The Value of Reordering Lists

A group of people of different sizes and shapes all lined up while a man with a clipboard yells "ascending height please".

The tools and techniques of data science and advanced analytics can be used to solve many problems. In some cases – self-driving cars, face recognition, machine translation – those technologies make tasks possible that previously were impossible to automate. That is an amazing, transformative accomplishment. But I want to sing a paean to a mundane but important aspect of data science – the ability to intelligently put lists of things in a better order.

For many organizations, once you have found some insights, and are into the realm of putting data products into production, the most substantial value can be found by identifying inefficient processes and making them efficient. Twenty or thirty years ago, that efficiency-gain might have been addressed by converting a paper-based process to a computer-based process. But now, prioritization – putting things in the right order – can be what it takes to make an impact.

In this post I will cover some common ordering problems that organizations face, some of the complexity that can arise, and some thoughts on how to present rankings in user-facing products. Topics include:

  • Solving the Right Ordering Problem
  • Rank and Predictive Analytics
  • Reordering and Optimization
  • Presenting Ordered Lists

Throughout, I will return to a few examples: Two classic problems in sales and marketing are simply applications of reordered lists: ranking sales leads and triaging churn risk. If you can predict the likelihood of each of your leads converting, or which of your accounts are least likely to renew their contracts, you can focus your efforts, maximizing bang for the buck. And whether Netflix is recommending TV shows it thinks you might like, or Buzzfeed recommending listicles to you, all recommender systems do is put things in order, in a (hopefully) compelling, personalized way.

Solving the Right Ordering Problem

When ranking sales leads, it makes sense that you want to put the most likely to convert up top. But when recommending things, your goals are less clear. Just putting the items that historically have been clicked on first does not mean you are actually maximizing interactions. If your Netflix-like site puts Adam Sandler movies first, for some reason, then the next time your recommender system tries to learn, it will probably learn that Adam Sandler movies get clicked on a lot. But not because they are great, but just because you previously were presenting them a lot! This sort of bias, where you learn from your own (weak) recommendations, can be hard to notice. Instead of solving the problem “put popular stuff first”, you should be solving the problem “find out what is popular, then put it first.”1Sometimes putting the most-likely-to-be-clicked-on content first is problematic for other reasons; filter bubbles can make people think that the content they like is the only content that exists. In reinforcement learning jargon, you need to balance exploration and exploitation.

> Short problem 1
Condense the paragraph of the post on reordering lists that begins "For many organizations, once you have found some insights" into two or three short sentences, keeping its main points.
> Short problem 2
According to the post on reordering lists, which two classic sales and marketing problems are applications of reordered lists?
> Short problem 3
For each statement, say whether it agrees with the post on reordering lists, and quote the words from the post that decide it.
(a) Face recognition is given as an example of a technology that made a previously impossible task possible to automate.
(b) The bias that comes from learning from your own weak recommendations is easy to spot.
(c) "Presenting Ordered Lists" is one of the topics the post covers.

Data listing
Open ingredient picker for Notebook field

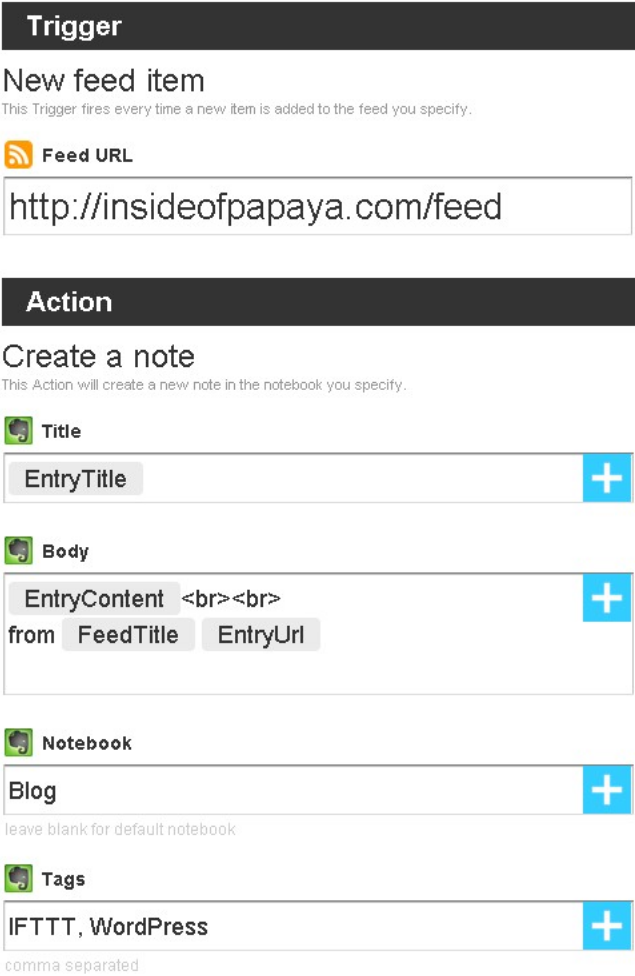coord(608,791)
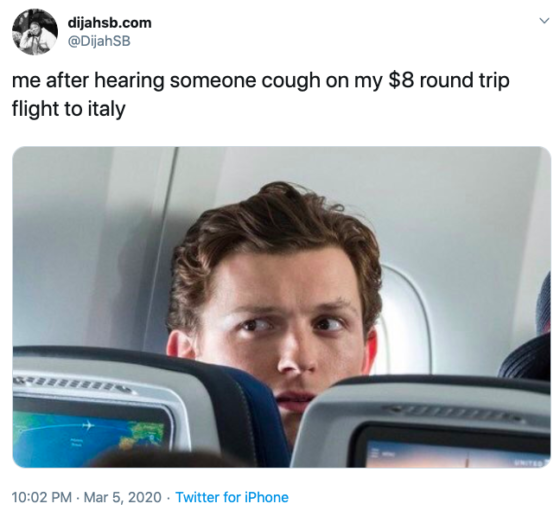Open the @DijahSB handle link
The width and height of the screenshot is (560, 510).
99,41
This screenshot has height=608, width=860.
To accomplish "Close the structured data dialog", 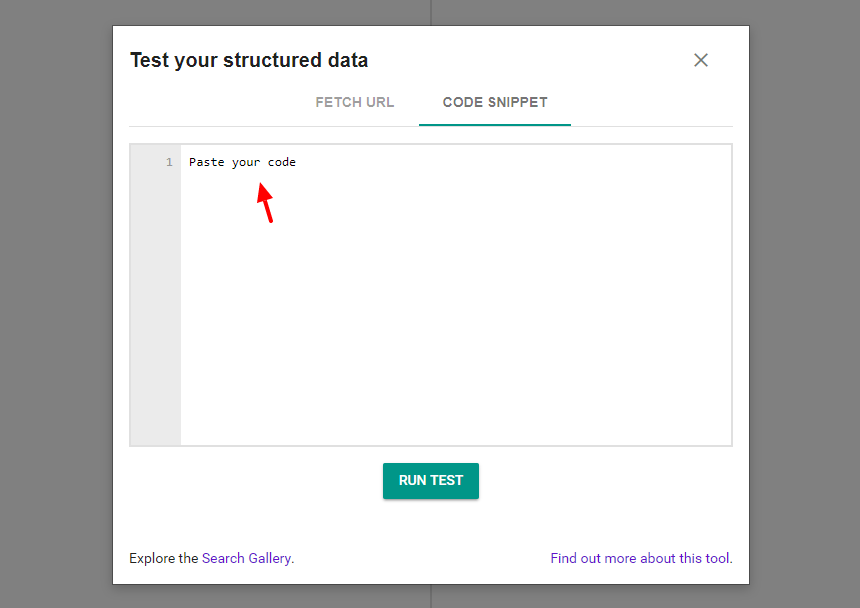I will point(701,60).
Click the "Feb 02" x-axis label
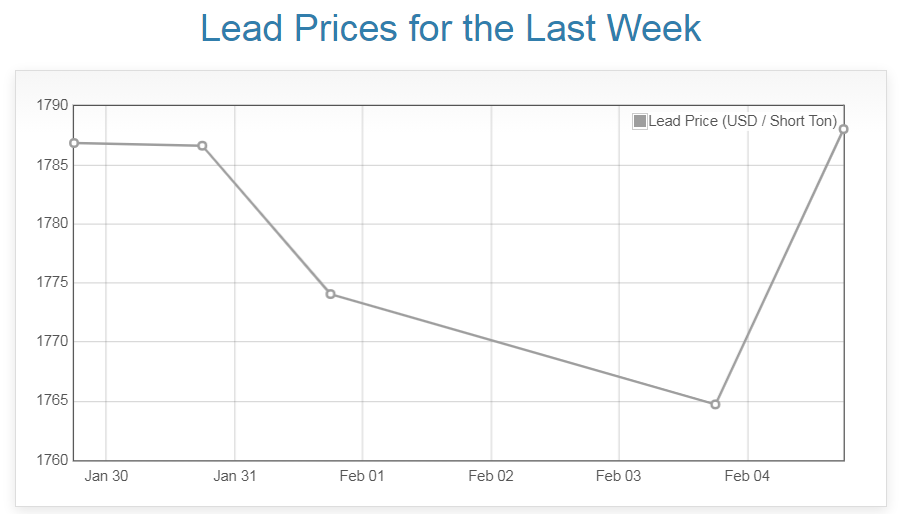This screenshot has height=514, width=900. (x=491, y=476)
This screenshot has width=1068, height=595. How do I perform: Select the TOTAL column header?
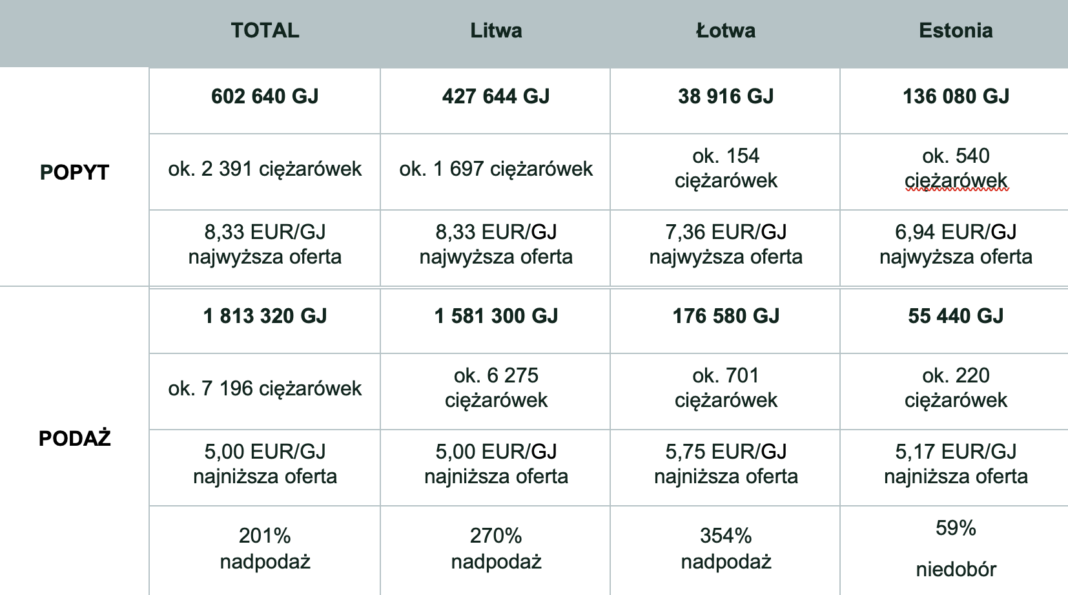pyautogui.click(x=264, y=31)
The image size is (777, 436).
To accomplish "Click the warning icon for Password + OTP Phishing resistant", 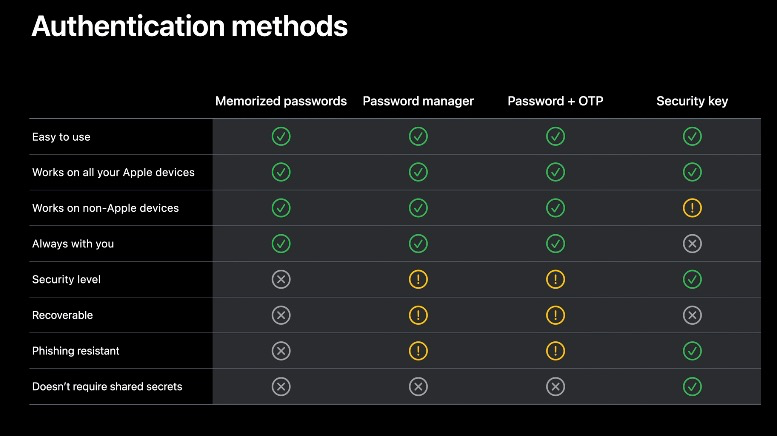I will (555, 351).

> Worked solution 1
Once organizations move data products into production, the greatest value often comes from making inefficient processes efficient. Decades ago that meant moving from paper to computers. Now it can mean prioritization, putting things in the right order.

> Worked solution 2
Ranking sales leads and triaging churn risk.

> Worked solution 3
(a) Yes: "In some cases – self-driving cars, face recognition, machine translation – those technologies make tasks possible that previously were impossible to automate."
(b) No: "This sort of bias, where you learn from your own (weak) recommendations, can be hard to notice."
(c) Yes: "Presenting Ordered Lists"